Write the data below out again, with each line matching the original.

**PROVIDED MATERIAL**
[Start of Attachment]

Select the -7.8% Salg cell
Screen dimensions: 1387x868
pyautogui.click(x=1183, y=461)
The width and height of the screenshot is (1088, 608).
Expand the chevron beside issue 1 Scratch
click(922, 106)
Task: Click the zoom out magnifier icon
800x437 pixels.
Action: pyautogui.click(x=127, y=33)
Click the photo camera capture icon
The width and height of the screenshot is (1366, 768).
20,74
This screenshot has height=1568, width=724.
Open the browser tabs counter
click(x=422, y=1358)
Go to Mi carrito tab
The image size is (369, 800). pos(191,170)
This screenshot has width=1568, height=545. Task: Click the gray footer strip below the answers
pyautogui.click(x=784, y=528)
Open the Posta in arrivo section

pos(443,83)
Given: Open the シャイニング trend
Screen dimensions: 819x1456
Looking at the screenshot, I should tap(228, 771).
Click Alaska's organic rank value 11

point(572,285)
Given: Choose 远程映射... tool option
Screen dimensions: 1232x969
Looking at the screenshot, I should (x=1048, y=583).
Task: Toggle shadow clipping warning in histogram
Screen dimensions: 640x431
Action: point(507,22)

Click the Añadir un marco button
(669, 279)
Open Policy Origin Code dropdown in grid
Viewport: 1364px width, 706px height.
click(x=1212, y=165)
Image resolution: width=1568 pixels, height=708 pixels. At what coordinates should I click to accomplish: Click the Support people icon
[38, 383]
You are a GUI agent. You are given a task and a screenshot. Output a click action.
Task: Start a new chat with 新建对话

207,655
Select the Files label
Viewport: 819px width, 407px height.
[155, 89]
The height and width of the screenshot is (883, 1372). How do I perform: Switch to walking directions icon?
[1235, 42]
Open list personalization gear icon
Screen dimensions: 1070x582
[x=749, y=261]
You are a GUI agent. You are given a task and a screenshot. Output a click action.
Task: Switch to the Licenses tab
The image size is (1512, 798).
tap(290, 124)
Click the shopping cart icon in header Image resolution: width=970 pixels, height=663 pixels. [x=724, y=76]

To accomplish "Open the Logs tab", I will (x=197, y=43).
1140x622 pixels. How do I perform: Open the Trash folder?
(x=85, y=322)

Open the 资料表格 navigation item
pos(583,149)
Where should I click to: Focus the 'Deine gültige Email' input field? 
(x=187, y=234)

[End of Attachment]

**EXERCISE SOLUTION**
Select the -7.8% Salg cell
Screen dimensions: 1387x868
pyautogui.click(x=1183, y=461)
The width and height of the screenshot is (1088, 608).
Expand the chevron beside issue 1 Scratch
click(922, 106)
Task: Click the zoom out magnifier icon
800x437 pixels.
Action: pyautogui.click(x=127, y=33)
Click the photo camera capture icon
The width and height of the screenshot is (1366, 768).
20,74
This screenshot has height=1568, width=724.
Open the browser tabs counter
click(x=422, y=1358)
Go to Mi carrito tab
The image size is (369, 800). pos(191,170)
This screenshot has width=1568, height=545. Task: Click the gray footer strip below the answers
pyautogui.click(x=784, y=528)
Open the Posta in arrivo section

pos(443,83)
Given: Open the シャイニング trend
Screen dimensions: 819x1456
Looking at the screenshot, I should tap(228, 771).
Click Alaska's organic rank value 11

point(572,285)
Given: Choose 远程映射... tool option
Screen dimensions: 1232x969
Looking at the screenshot, I should (x=1048, y=583).
Task: Toggle shadow clipping warning in histogram
Screen dimensions: 640x431
Action: point(507,22)

Click the Añadir un marco button
(669, 279)
Open Policy Origin Code dropdown in grid
Viewport: 1364px width, 706px height.
click(x=1212, y=165)
Image resolution: width=1568 pixels, height=708 pixels. At what coordinates should I click to accomplish: Click the Support people icon
[38, 383]
You are a GUI agent. You are given a task and a screenshot. Output a click action.
Task: Start a new chat with 新建对话

207,655
Select the Files label
Viewport: 819px width, 407px height.
[155, 89]
The height and width of the screenshot is (883, 1372). How do I perform: Switch to walking directions icon?
[1235, 42]
Open list personalization gear icon
Screen dimensions: 1070x582
[x=749, y=261]
You are a GUI agent. You are given a task and a screenshot. Output a click action.
Task: Switch to the Licenses tab
The image size is (1512, 798).
tap(290, 124)
Click the shopping cart icon in header Image resolution: width=970 pixels, height=663 pixels. [x=724, y=76]

To accomplish "Open the Logs tab", I will (x=197, y=43).
1140x622 pixels. How do I perform: Open the Trash folder?
(x=85, y=322)

Open the 资料表格 navigation item
pos(583,149)
Where should I click to: Focus the 'Deine gültige Email' input field? 
(x=187, y=234)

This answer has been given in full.